Northlands is a private, expensive bilingual school in Buenos Aires founded in 1920 by two British ladies. It is located in the wealthy suburb of Olivos and is at present co-educational but it was women-only the year this documentary was filmed. Among its former students is Queen Máxima of the Netherlands. Several exclusive private schools in Buenos Aires have programs whereby groups of students spend several days in small rural schools interacting with the school itself and with the local population. This is what connects Northlands and Los Pereyra; the visiting high school girls are called "Las Madrinas" (the Godmothers). Some of these programs are one-time-only; the Northlands-Los Pereyra program was continued for several years until 2008.
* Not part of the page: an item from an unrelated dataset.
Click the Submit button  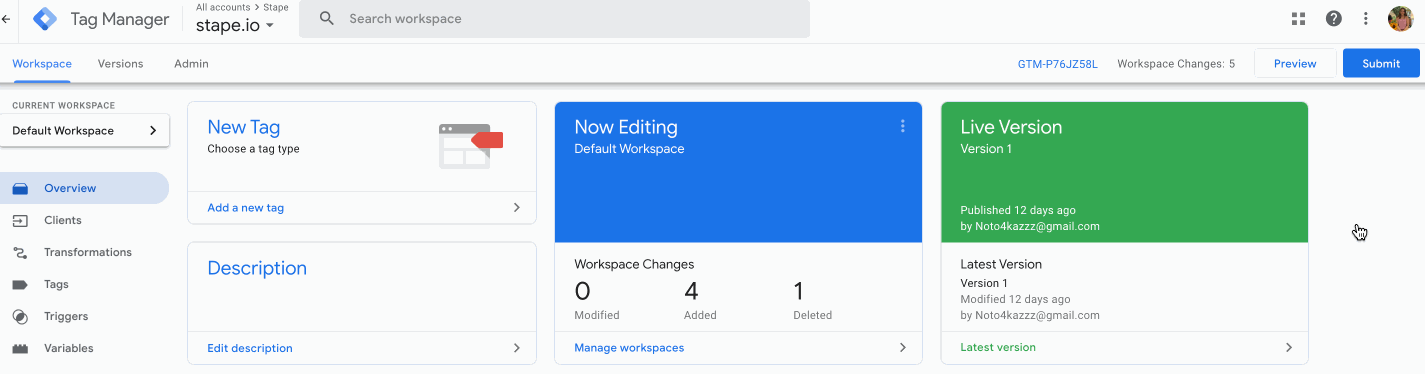[1381, 63]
This seems to be the first directorial effort by Andrés Livov-Macklin. It is a pure documentary; it shows facts without drawing conclusions. For instance, one witnesses the easy friendships between Argentines of very different social levels; whether these friendships are real and will survive time and distance is left to the viewer. I was stricken by the dignity and even elegance of the local children's clothes, in spite of their families' meager resources, and by the beauty of the children themselves, most of them descendants of local Toba Indians and European immigrants.

This is an excellent documentary. Interestingly, it has been supported by the National Film Board of Canada, which was also involved in Avi Lewis and Naomi Klein's The Take (2004), one of the best documentaries about the sequels of Argentina's 2001 economic meltdown (Lewis is mentioned in the final credits ).